__Directions for this task__
Your task is to write out all of the records once more, exactly.

__Source information__
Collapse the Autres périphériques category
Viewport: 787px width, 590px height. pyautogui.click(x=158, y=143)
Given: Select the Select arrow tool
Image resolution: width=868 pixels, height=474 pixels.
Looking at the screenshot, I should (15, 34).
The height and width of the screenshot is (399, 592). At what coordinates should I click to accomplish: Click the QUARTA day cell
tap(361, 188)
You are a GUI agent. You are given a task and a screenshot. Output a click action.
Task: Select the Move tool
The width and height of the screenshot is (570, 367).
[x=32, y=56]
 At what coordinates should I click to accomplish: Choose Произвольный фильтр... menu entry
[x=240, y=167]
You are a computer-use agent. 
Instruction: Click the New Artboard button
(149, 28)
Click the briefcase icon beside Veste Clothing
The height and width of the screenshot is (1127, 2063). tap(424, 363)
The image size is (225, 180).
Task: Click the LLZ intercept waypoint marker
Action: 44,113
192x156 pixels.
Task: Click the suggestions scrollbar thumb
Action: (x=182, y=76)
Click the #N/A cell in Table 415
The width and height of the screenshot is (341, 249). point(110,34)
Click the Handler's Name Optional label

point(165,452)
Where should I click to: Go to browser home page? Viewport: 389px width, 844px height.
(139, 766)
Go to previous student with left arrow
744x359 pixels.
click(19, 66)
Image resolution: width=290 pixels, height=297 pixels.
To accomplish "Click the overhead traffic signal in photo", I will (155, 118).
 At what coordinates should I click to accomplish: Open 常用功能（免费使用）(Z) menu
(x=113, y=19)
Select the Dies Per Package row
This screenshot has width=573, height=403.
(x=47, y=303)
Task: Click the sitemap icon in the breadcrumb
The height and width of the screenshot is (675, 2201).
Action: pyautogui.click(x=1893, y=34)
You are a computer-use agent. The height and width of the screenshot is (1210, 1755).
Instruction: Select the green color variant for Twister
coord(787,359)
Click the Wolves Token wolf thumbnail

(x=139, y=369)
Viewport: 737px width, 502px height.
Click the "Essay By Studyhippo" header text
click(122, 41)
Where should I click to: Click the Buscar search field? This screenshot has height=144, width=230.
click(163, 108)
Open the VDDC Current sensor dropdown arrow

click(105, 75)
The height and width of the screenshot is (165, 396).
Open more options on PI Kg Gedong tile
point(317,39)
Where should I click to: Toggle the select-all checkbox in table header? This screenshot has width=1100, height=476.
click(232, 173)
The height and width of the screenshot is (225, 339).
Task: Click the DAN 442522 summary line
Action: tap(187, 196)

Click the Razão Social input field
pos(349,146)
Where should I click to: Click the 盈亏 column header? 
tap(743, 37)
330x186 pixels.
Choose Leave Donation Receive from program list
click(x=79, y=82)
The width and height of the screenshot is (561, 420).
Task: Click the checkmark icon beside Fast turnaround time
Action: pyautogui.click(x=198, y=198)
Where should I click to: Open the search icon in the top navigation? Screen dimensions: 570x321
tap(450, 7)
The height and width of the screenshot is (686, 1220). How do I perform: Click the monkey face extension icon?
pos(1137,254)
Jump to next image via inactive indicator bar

__Output for this task__
Collapse the Autres périphériques category
Viewport: 787px width, 590px height. pyautogui.click(x=158, y=143)
Given: Select the Select arrow tool
Image resolution: width=868 pixels, height=474 pixels.
Looking at the screenshot, I should (15, 34).
The height and width of the screenshot is (399, 592). At what coordinates should I click to accomplish: Click the QUARTA day cell
tap(361, 188)
You are a GUI agent. You are given a task and a screenshot. Output a click action.
Task: Select the Move tool
The width and height of the screenshot is (570, 367).
[x=32, y=56]
 At what coordinates should I click to accomplish: Choose Произвольный фильтр... menu entry
[x=240, y=167]
You are a computer-use agent. 
Instruction: Click the New Artboard button
(149, 28)
Click the briefcase icon beside Veste Clothing
The height and width of the screenshot is (1127, 2063). tap(424, 363)
The image size is (225, 180).
Task: Click the LLZ intercept waypoint marker
Action: 44,113
192x156 pixels.
Task: Click the suggestions scrollbar thumb
Action: (x=182, y=76)
Click the #N/A cell in Table 415
The width and height of the screenshot is (341, 249). point(110,34)
Click the Handler's Name Optional label

point(165,452)
Where should I click to: Go to browser home page? Viewport: 389px width, 844px height.
(139, 766)
Go to previous student with left arrow
744x359 pixels.
click(19, 66)
Image resolution: width=290 pixels, height=297 pixels.
To accomplish "Click the overhead traffic signal in photo", I will (155, 118).
 At what coordinates should I click to accomplish: Open 常用功能（免费使用）(Z) menu
(x=113, y=19)
Select the Dies Per Package row
This screenshot has width=573, height=403.
(x=47, y=303)
Task: Click the sitemap icon in the breadcrumb
The height and width of the screenshot is (675, 2201).
Action: pyautogui.click(x=1893, y=34)
You are a computer-use agent. The height and width of the screenshot is (1210, 1755).
Instruction: Select the green color variant for Twister
coord(787,359)
Click the Wolves Token wolf thumbnail

(x=139, y=369)
Viewport: 737px width, 502px height.
Click the "Essay By Studyhippo" header text
click(122, 41)
Where should I click to: Click the Buscar search field? This screenshot has height=144, width=230.
click(163, 108)
Open the VDDC Current sensor dropdown arrow

click(105, 75)
The height and width of the screenshot is (165, 396).
Open more options on PI Kg Gedong tile
point(317,39)
Where should I click to: Toggle the select-all checkbox in table header? This screenshot has width=1100, height=476.
click(232, 173)
The height and width of the screenshot is (225, 339).
Task: Click the DAN 442522 summary line
Action: tap(187, 196)

Click the Razão Social input field
pos(349,146)
Where should I click to: Click the 盈亏 column header? 
tap(743, 37)
330x186 pixels.
Choose Leave Donation Receive from program list
click(x=79, y=82)
The width and height of the screenshot is (561, 420).
Task: Click the checkmark icon beside Fast turnaround time
Action: pyautogui.click(x=198, y=198)
Where should I click to: Open the search icon in the top navigation? Screen dimensions: 570x321
tap(450, 7)
The height and width of the screenshot is (686, 1220). How do I perform: Click the monkey face extension icon?
pos(1137,254)
Jump to next image via inactive indicator bar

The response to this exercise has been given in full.